Exercise task:
Arrange the lines below as a Markdown table with the columns "Row" and "Line text", one numbered row per line and no rows for blank lines.

Records from a collection:
* START *

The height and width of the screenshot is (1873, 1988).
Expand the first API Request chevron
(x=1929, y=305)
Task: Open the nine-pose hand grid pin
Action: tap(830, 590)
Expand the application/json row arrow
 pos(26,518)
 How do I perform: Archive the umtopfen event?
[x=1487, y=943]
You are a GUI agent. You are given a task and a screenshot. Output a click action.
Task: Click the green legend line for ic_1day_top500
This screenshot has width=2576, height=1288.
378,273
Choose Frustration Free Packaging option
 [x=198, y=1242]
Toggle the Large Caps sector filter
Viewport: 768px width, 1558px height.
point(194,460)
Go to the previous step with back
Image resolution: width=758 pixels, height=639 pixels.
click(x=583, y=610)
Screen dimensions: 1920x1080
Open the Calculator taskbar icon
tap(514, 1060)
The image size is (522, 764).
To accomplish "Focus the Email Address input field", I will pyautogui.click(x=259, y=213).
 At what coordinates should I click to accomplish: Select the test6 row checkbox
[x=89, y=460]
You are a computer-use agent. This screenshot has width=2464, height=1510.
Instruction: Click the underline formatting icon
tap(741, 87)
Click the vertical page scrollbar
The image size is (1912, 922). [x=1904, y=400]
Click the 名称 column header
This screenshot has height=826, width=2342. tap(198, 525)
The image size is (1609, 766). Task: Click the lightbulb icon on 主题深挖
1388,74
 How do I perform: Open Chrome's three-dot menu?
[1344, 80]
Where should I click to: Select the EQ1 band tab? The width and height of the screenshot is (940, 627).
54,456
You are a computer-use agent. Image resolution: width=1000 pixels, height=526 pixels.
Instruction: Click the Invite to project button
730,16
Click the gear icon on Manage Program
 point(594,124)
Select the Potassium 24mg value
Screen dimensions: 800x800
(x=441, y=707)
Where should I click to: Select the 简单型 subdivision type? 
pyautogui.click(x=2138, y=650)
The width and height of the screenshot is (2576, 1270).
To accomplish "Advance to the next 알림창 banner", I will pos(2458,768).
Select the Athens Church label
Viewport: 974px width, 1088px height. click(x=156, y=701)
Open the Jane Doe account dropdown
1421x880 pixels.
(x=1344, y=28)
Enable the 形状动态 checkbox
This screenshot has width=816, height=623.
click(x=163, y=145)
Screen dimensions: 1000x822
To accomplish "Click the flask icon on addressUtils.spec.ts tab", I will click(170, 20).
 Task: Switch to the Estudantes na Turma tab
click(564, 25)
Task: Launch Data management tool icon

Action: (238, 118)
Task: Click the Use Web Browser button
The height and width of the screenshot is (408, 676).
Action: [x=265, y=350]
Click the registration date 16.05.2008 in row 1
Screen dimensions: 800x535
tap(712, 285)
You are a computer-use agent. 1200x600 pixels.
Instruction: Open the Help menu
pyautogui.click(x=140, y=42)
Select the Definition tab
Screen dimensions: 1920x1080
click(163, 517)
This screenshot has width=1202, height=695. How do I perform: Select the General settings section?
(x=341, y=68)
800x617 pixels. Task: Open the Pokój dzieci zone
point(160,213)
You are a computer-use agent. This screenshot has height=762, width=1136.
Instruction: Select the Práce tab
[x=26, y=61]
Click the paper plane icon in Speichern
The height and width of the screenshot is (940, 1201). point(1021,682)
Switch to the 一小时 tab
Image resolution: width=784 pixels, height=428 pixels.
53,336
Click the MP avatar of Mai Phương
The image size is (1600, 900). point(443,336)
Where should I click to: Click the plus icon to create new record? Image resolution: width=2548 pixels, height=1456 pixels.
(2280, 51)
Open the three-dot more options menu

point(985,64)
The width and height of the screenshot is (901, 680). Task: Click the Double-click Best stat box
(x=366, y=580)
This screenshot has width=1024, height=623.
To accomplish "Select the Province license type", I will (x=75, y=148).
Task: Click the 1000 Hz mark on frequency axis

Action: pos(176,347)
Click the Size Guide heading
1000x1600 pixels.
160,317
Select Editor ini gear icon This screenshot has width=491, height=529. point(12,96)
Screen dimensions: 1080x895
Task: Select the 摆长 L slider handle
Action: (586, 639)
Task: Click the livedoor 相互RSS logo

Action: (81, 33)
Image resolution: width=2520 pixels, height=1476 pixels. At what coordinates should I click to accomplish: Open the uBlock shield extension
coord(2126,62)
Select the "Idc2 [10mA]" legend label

* END *

Answer to this task:
| Row | Line text |
|---|---|
| 1 | The height and width of the screenshot is (1873, 1988). |
| 2 | Expand the first API Request chevron |
| 3 | (x=1929, y=305) |
| 4 | Task: Open the nine-pose hand grid pin |
| 5 | Action: tap(830, 590) |
| 6 | Expand the application/json row arrow |
| 7 |  pos(26,518) |
| 8 |  How do I perform: Archive the umtopfen event? |
| 9 | [x=1487, y=943] |
| 10 | You are a GUI agent. You are given a task and a screenshot. Output a click action. |
| 11 | Task: Click the green legend line for ic_1day_top500 |
| 12 | This screenshot has width=2576, height=1288. |
| 13 | 378,273 |
| 14 | Choose Frustration Free Packaging option |
| 15 |  [x=198, y=1242] |
| 16 | Toggle the Large Caps sector filter |
| 17 | Viewport: 768px width, 1558px height. |
| 18 | point(194,460) |
| 19 | Go to the previous step with back |
| 20 | Image resolution: width=758 pixels, height=639 pixels. |
| 21 | click(x=583, y=610) |
| 22 | Screen dimensions: 1920x1080 |
| 23 | Open the Calculator taskbar icon |
| 24 | tap(514, 1060) |
| 25 | The image size is (522, 764). |
| 26 | To accomplish "Focus the Email Address input field", I will pyautogui.click(x=259, y=213). |
| 27 |  At what coordinates should I click to accomplish: Select the test6 row checkbox |
| 28 | [x=89, y=460] |
| 29 | You are a computer-use agent. This screenshot has width=2464, height=1510. |
| 30 | Instruction: Click the underline formatting icon |
| 31 | tap(741, 87) |
| 32 | Click the vertical page scrollbar |
| 33 | The image size is (1912, 922). [x=1904, y=400] |
| 34 | Click the 名称 column header |
| 35 | This screenshot has height=826, width=2342. tap(198, 525) |
| 36 | The image size is (1609, 766). Task: Click the lightbulb icon on 主题深挖 |
| 37 | 1388,74 |
| 38 |  How do I perform: Open Chrome's three-dot menu? |
| 39 | [1344, 80] |
| 40 | Where should I click to: Select the EQ1 band tab? The width and height of the screenshot is (940, 627). |
| 41 | 54,456 |
| 42 | You are a computer-use agent. Image resolution: width=1000 pixels, height=526 pixels. |
| 43 | Instruction: Click the Invite to project button |
| 44 | 730,16 |
| 45 | Click the gear icon on Manage Program |
| 46 |  point(594,124) |
| 47 | Select the Potassium 24mg value |
| 48 | Screen dimensions: 800x800 |
| 49 | (x=441, y=707) |
| 50 | Where should I click to: Select the 简单型 subdivision type?  |
| 51 | pyautogui.click(x=2138, y=650) |
| 52 | The width and height of the screenshot is (2576, 1270). |
| 53 | To accomplish "Advance to the next 알림창 banner", I will pos(2458,768). |
| 54 | Select the Athens Church label |
| 55 | Viewport: 974px width, 1088px height. click(x=156, y=701) |
| 56 | Open the Jane Doe account dropdown |
| 57 | 1421x880 pixels. |
| 58 | (x=1344, y=28) |
| 59 | Enable the 形状动态 checkbox |
| 60 | This screenshot has width=816, height=623. |
| 61 | click(x=163, y=145) |
| 62 | Screen dimensions: 1000x822 |
| 63 | To accomplish "Click the flask icon on addressUtils.spec.ts tab", I will click(170, 20). |
| 64 |  Task: Switch to the Estudantes na Turma tab |
| 65 | click(564, 25) |
| 66 | Task: Launch Data management tool icon |
| 67 | Action: (238, 118) |
| 68 | Task: Click the Use Web Browser button |
| 69 | The height and width of the screenshot is (408, 676). |
| 70 | Action: [x=265, y=350] |
| 71 | Click the registration date 16.05.2008 in row 1 |
| 72 | Screen dimensions: 800x535 |
| 73 | tap(712, 285) |
| 74 | You are a computer-use agent. 1200x600 pixels. |
| 75 | Instruction: Open the Help menu |
| 76 | pyautogui.click(x=140, y=42) |
| 77 | Select the Definition tab |
| 78 | Screen dimensions: 1920x1080 |
| 79 | click(163, 517) |
| 80 | This screenshot has width=1202, height=695. How do I perform: Select the General settings section? |
| 81 | (x=341, y=68) |
| 82 | 800x617 pixels. Task: Open the Pokój dzieci zone |
| 83 | point(160,213) |
| 84 | You are a computer-use agent. This screenshot has height=762, width=1136. |
| 85 | Instruction: Select the Práce tab |
| 86 | [x=26, y=61] |
| 87 | Click the paper plane icon in Speichern |
| 88 | The height and width of the screenshot is (940, 1201). point(1021,682) |
| 89 | Switch to the 一小时 tab |
| 90 | Image resolution: width=784 pixels, height=428 pixels. |
| 91 | 53,336 |
| 92 | Click the MP avatar of Mai Phương |
| 93 | The image size is (1600, 900). point(443,336) |
| 94 | Where should I click to: Click the plus icon to create new record? Image resolution: width=2548 pixels, height=1456 pixels. |
| 95 | (2280, 51) |
| 96 | Open the three-dot more options menu |
| 97 | point(985,64) |
| 98 | The width and height of the screenshot is (901, 680). Task: Click the Double-click Best stat box |
| 99 | (x=366, y=580) |
| 100 | This screenshot has width=1024, height=623. |
| 101 | To accomplish "Select the Province license type", I will (x=75, y=148). |
| 102 | Task: Click the 1000 Hz mark on frequency axis |
| 103 | Action: pos(176,347) |
| 104 | Click the Size Guide heading |
| 105 | 1000x1600 pixels. |
| 106 | 160,317 |
| 107 | Select Editor ini gear icon This screenshot has width=491, height=529. point(12,96) |
| 108 | Screen dimensions: 1080x895 |
| 109 | Task: Select the 摆长 L slider handle |
| 110 | Action: (586, 639) |
| 111 | Task: Click the livedoor 相互RSS logo |
| 112 | Action: (81, 33) |
| 113 | Image resolution: width=2520 pixels, height=1476 pixels. At what coordinates should I click to accomplish: Open the uBlock shield extension |
| 114 | coord(2126,62) |
| 115 | Select the "Idc2 [10mA]" legend label |